Francisco António também fez o registo eleitoral na cidade do Lubango, na Huíla, mas ficou surpreendido quando o seu nome apareceu numa assembleia na província de Cabinda, a cerca de dois mil quilómetros de distância.

Francisco António, que não vai votar por não ter dinheiro para ir até Cabinda, sublinha que o seu direito ao voto está a ser violado. "É um dever do cidadão votar, mas também é um dever do Estado proporcionar condições para que o cidadão vote [próximo de] onde vive. Sinto-me mal, porque, neste caso, nem cidadão sou", afirma.

Reclamações na CNE

Têm chegado à Comissão Nacional Eleitoral (CNE) várias reclamações de eleitores que "viram a sua pretensão de votar numa determinada localidade não concretizada na Huíla", confirma o porta-voz Longa Paquete.

"Preocupa-nos saber que há eleitores que, por algum motivo que temos depois de estudar internamente,  terão sido deslocados de determinadas localidades  para onde deviam exercer o seu direito de voto para outras", afirma o porta-voz.

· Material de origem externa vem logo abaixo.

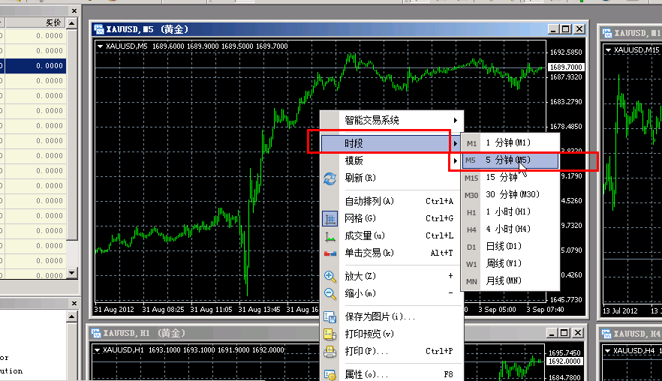662x381 pixels.
Task: Select 1 hour (H1) timeframe
Action: coord(507,212)
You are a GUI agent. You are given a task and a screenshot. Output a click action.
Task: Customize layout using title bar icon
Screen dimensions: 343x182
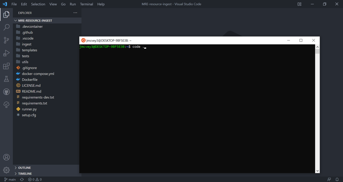tap(299, 4)
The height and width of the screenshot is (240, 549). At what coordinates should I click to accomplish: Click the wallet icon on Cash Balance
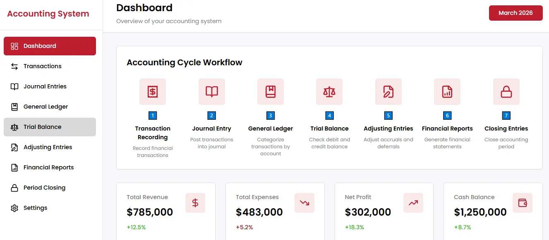tap(523, 203)
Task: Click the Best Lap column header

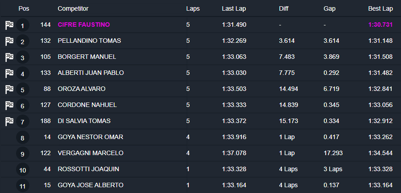Action: tap(380, 8)
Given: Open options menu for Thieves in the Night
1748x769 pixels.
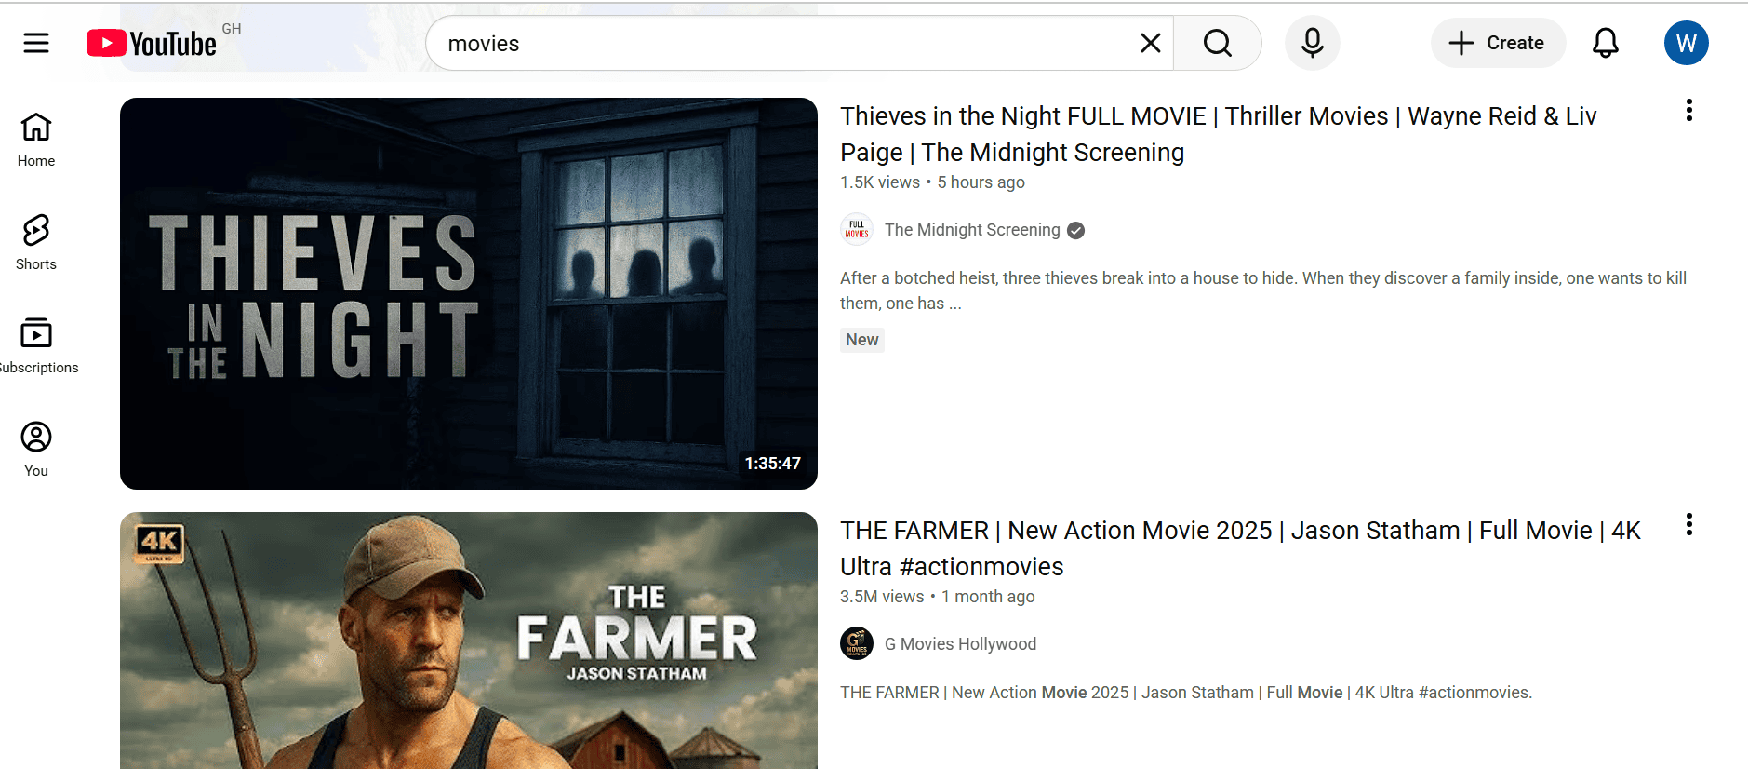Looking at the screenshot, I should pos(1688,111).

Ainda assim, a Comissão Eleitoral diz não será possível resolver o problema antes das eleições da próxima quarta-feira.

Na semana passada, depois de dúvidas levantadas pela oposição sobre uma alegada transferência de eleitores para mesas de voto distantes da área de registo, a CNE informou que a indicação do ponto de referência dado pelos eleitores no ato de registo eleitoral não determinava a sua assembleia de voto.

A CNE constituiu 12.512 assembleias de voto, que incluem 25.873 mesas de voto por todo o país, com o escrutínio centralizado nas capitais de província e em Luanda.